Etliche Stollen und Schächte durchziehen das Gebiet des Spielplatzes. Der alles verknüpfende unterste Stollen ist offen doch leider ziemlich voll Wasser. Da in Deutschland die Erkundung alter Bergwerke als schwerstes Kapitalverbrechen geahndet wird, lass ich weitere Details zum gestrigen Ausflug eher bleiben.    

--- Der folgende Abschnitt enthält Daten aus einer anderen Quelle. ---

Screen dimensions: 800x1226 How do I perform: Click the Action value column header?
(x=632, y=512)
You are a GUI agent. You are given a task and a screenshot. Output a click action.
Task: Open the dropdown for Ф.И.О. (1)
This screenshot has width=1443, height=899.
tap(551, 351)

Die Grube besteht, entgegen den meisten Hauen in näherer Umgebung, erst seit 1800 und förderte anfänglich Schwefelkies zur Herstellung von Schwefelsäure. Der hohe Nickelgehalt wurde im Jahre 1847 von Friedrich August Walchner, welcher der Grube den Namen gab, entdeckt. Fortan förderten die Stollen Nickelerz welches in Sankt Blasien verhüttet wurde. Während den Weltkriegen funktionierte die Grube hauptsächlich als Spekulationsobjekt der nach Nickel gierenden Kriegsindustrie.

Kilometerlange Stollen entstanden nennenswerte neue Vorkommen aufzufahren.